Blake Minge earns $40,000 entrepreneurial scholarship
Perham High School senior Blake Minge was recently selected for a $40,000 scholarship from the McKelvey Foundation.
This is a national scholarship awarded to young entrepreneurs who have started their own businesses. The scholars are awarded up to $10,000 per year to attend any four-year college within the United States.
Blake Minge, son of Brenda Minge and the late Charles Minge, plans to attend the University of North Dakota and double major in Computer Information Systems and Business.
Ever since August of 2005, the now 18-year-old Blake has co-owned The Cactus, along with his mother Brenda. The Cactus, located just south of Perham, features a restaurant, bar, bowling alley, and an event center.
According to the McKelvey Foundation's website, winners of the Entrepreneurial Scholarships will enjoy being part of a larger entrepreneurial networking community and will be given the opportunity to meet with other scholars during a summer e-Venture program. The 2009 e-Venture program is scheduled in St. Louis, MO.

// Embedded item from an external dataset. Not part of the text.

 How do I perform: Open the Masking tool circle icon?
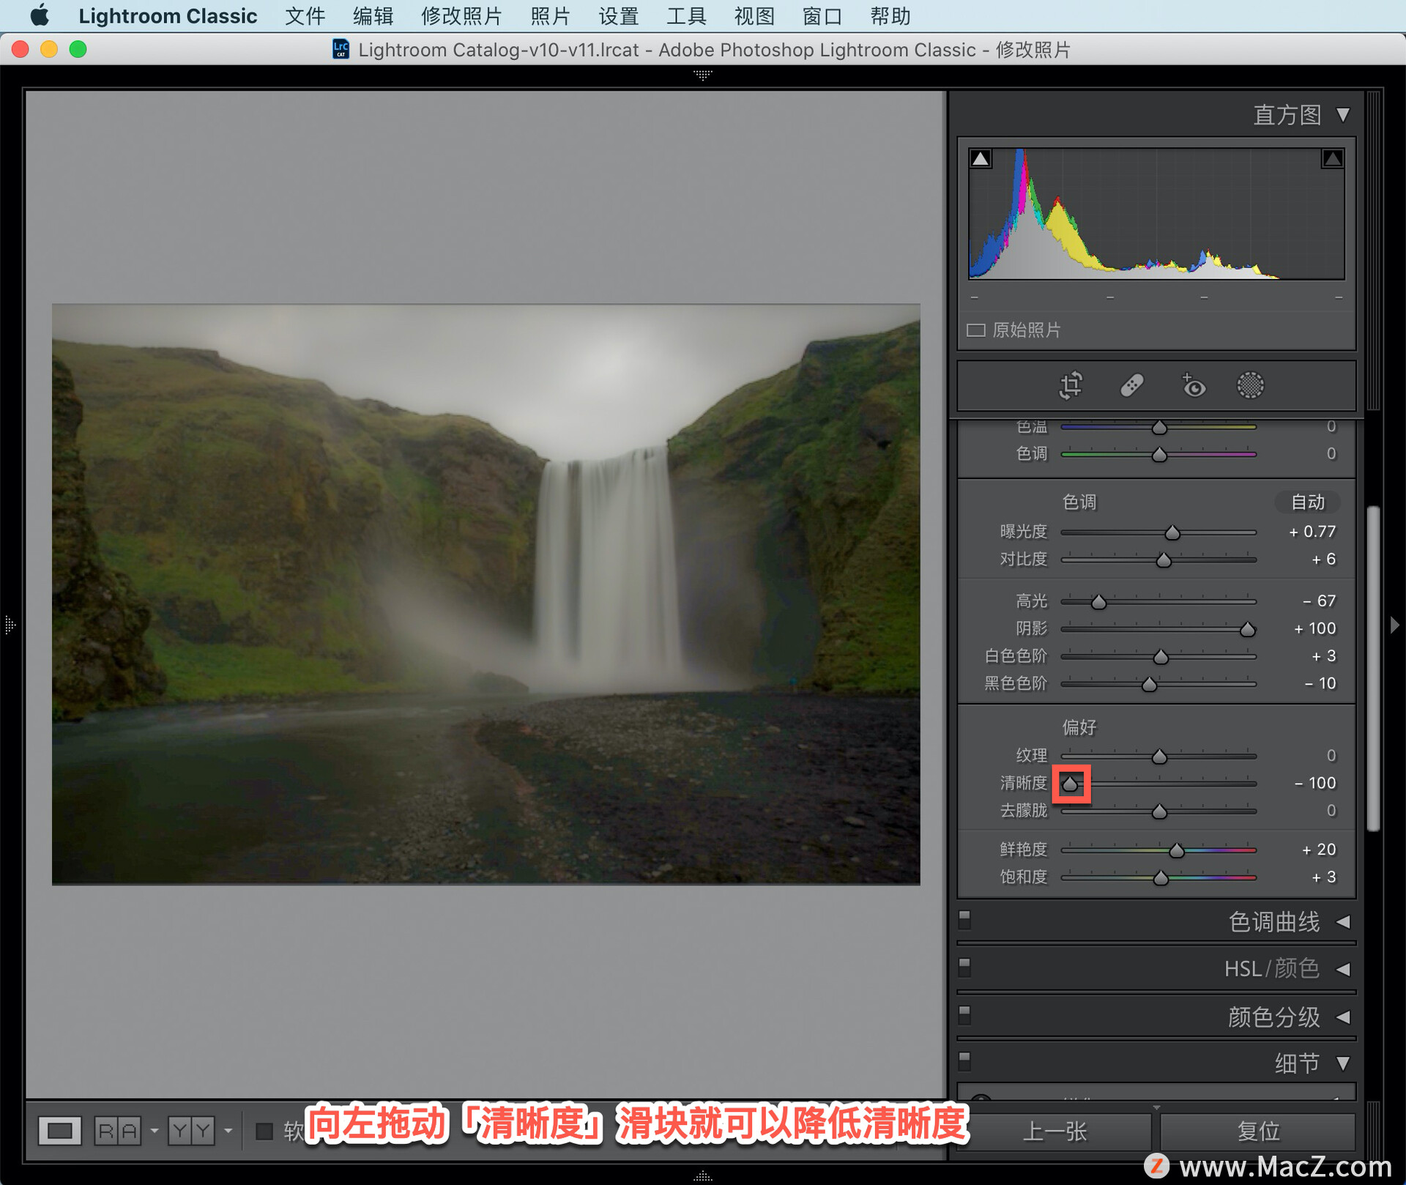click(x=1250, y=385)
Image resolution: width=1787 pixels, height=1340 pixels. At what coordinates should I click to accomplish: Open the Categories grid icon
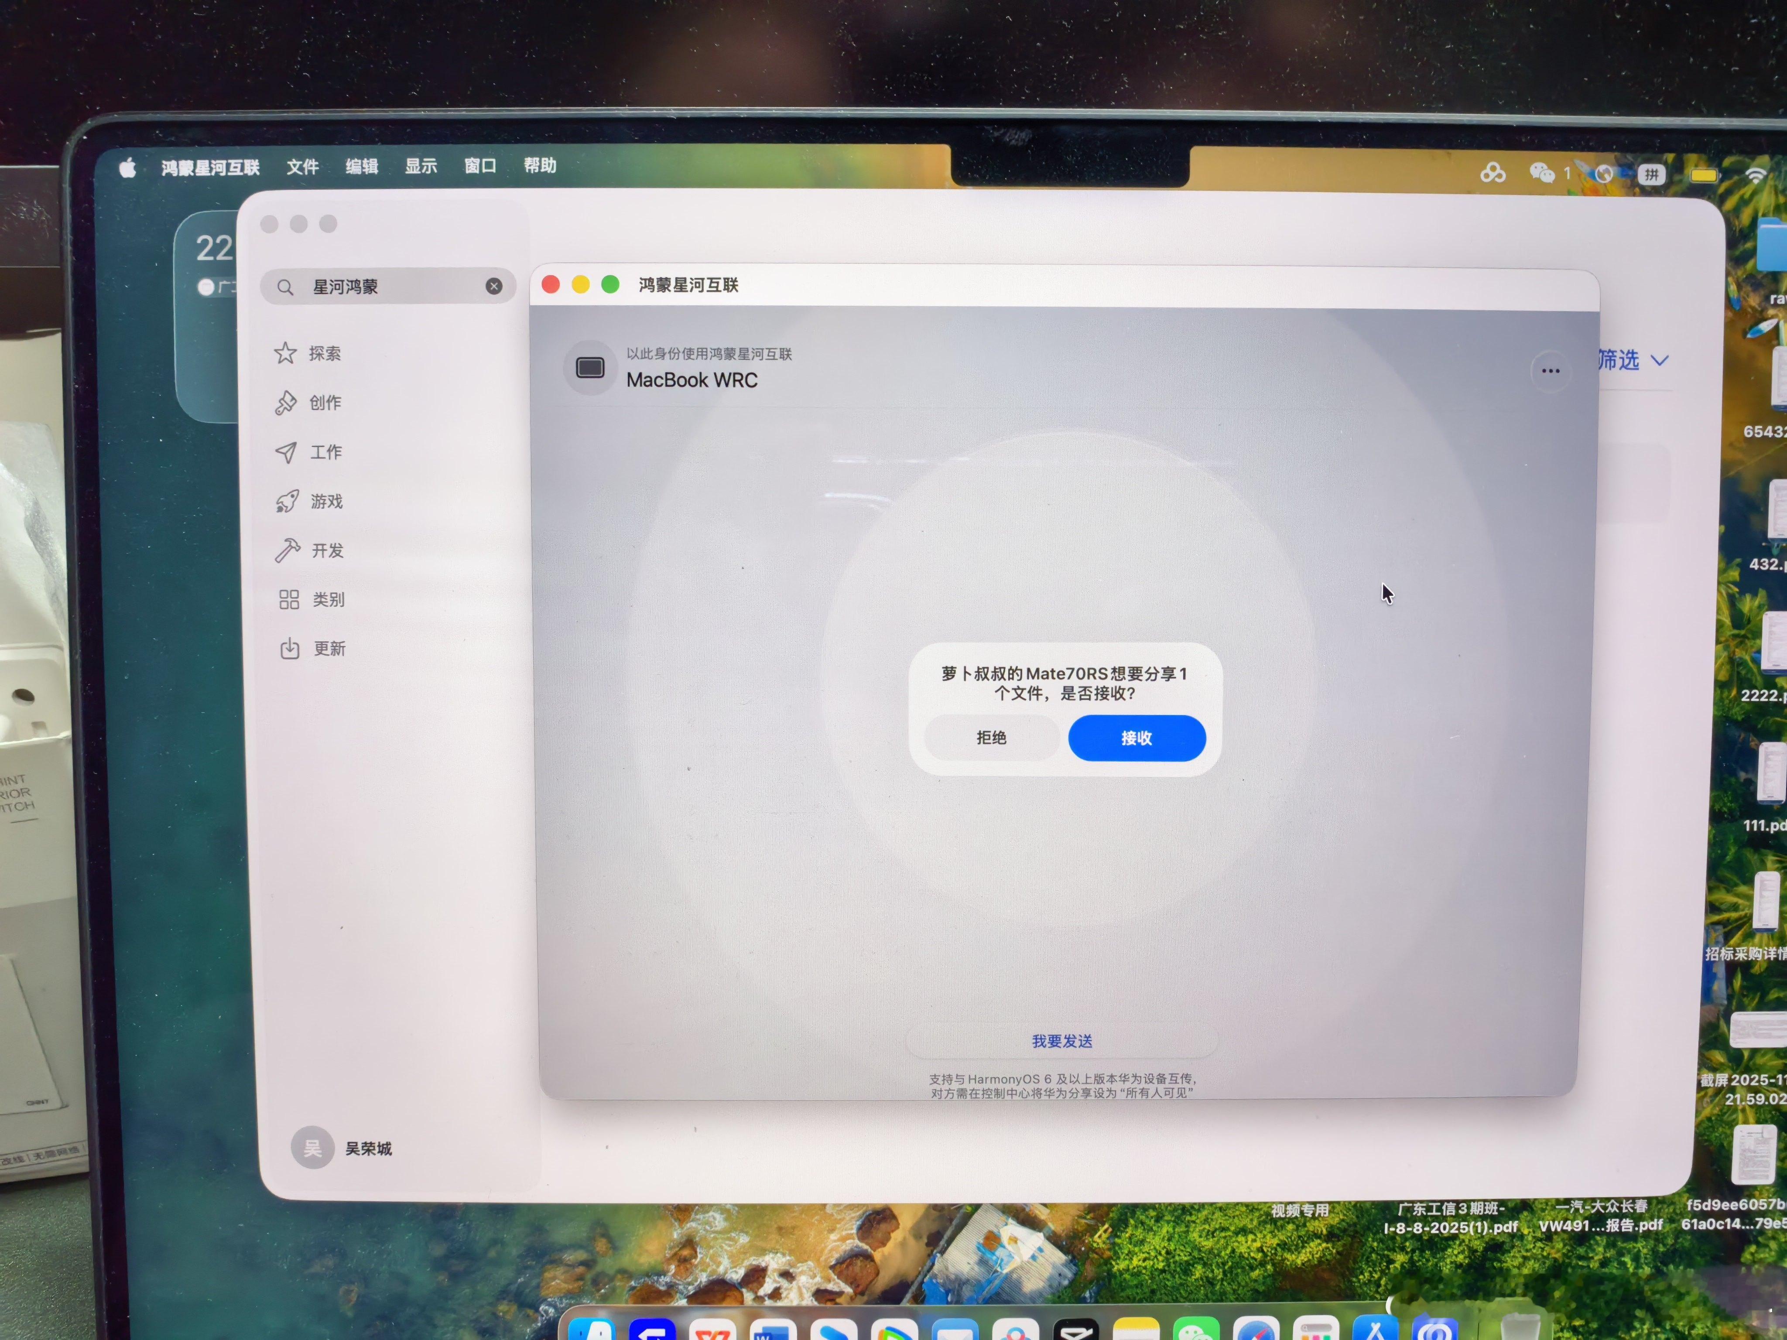(x=289, y=599)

In order to be considered for the scholarship, applicants are required to: be a graduating senior of a U.S. high school or home-school program, attend an accredited four-year college or university within the 50 United States, own and operate a business for at least one year (non-profits are included), have at least one paid employee (not including himself/herself or partner), and have sales revenue (unless non-profit).
According to Minge, the most employees The Cactus has on its payroll at any given time is 36--a substantially higher number than the one paid employee required to be eligible for the scholarship.
Minge says he first heard about the scholarship when he was given a brochure about it at the high school.
"I was narrowed down from 4,000 applicants to 120," he explains of the competitive scholarship selection process. "Then they narrowed it down to the 60 winners."
In order to select the final 60 winners from the 120, Minge says the foundation conducted telephone interviews with the applicants. A representative from the foundation spent about a half hour on the phone with him discussing in detail his business and future plans.
Andy McKelvey, a successful entrepreneur and creator of the McKelvey Foundation, was quoted as saying he "knows what it is to dream big - to have the vision, creativity and drive to convert a new idea into a thriving business."
Knowing what it takes to make those dreams a reality, he started funding the Entrepreneurial Scholarships to help encourage young business owners and ease the burden of debt many students face after graduating from college.